Doyle: The best exercises simulate what really hurts: cross-sector, cross-border scenarios with incomplete information, supply chain ambiguity, and time pressure. We focus on roles and decisions—who calls whom, what can be shared legally and when, which thresholds trigger regulatory reporting or sector notifications, and how to align public communications. We look at escalation paths from the SOC to executives and boards; the mechanics of engaging law enforcement; and interactions with service providers who hold the keys to containment. We measure outcomes like time-to-decide, clarity of decision rights, and the ability to coordinate across jurisdictions. The most valuable output isn’t just a refined playbook; it’s relationships and muscle memory that carry into real crises.

Durbin: Around the world, legislation and regulation are evolving. How can they improve to promote economic interests without stifling innovation?

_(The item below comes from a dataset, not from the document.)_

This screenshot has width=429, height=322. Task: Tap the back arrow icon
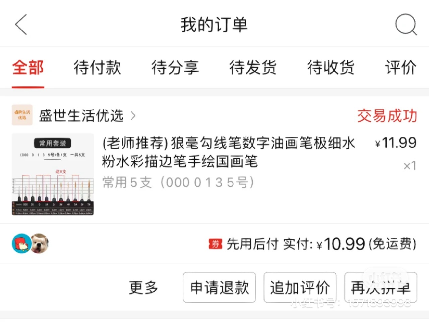(x=21, y=24)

Doyle: Three points. First, harmonization and interoperability: differing incident reporting regimes and control frameworks increase compliance costs without necessarily improving security. More outcome-based, risk-driven requirements—and mutual recognition across jurisdictions—would reduce friction for global businesses. Second, clarity and incentives: clear definitions of material incidents, safe harbors for good-faith information sharing, and predictable timelines help organizations act swiftly without legal ambiguity. Third, capacity building: SMEs make up much of the economy but often lack resources. Targeted support—baseline controls, shared services, and procurement incentives—can raise the floor. The overarching goal is to align economic resilience with security outcomes, not box-ticking.

Durbin: How should boards and CEOs engage to make this real?

Doyle: Treat cyber as a business risk with strategic, financial, and operational dimensions. Boards should ask for scenario-based assessments tied to revenue, supply chain, and regulatory exposure; require measurable resilience metrics; and oversee regular exercises that involve senior leadership. Executives should ensure that incident response integrates legal, communications, operations, and partners—not just IT—and that participation in sector and cross-sector collaboration is resourced. Finally, invest in fundamentals—identity, patching, backups, architecture—while planning for failure: recovery, continuity, and stakeholder trust.

Durbin: If you could leave listeners with one practical step to take this quarter, what would it be?

Doyle: Run a cross-functional tabletop that includes your key external partners—cloud or telecom providers, critical suppliers, and your local law enforcement contact. Use it to clarify decision rights, information-sharing boundaries, and communications. Then turn the findings into two things: a tighter playbook and a short list of commitments you’ll make with those partners. That combination—relationships plus rehearsal—moves you from theory to resilience.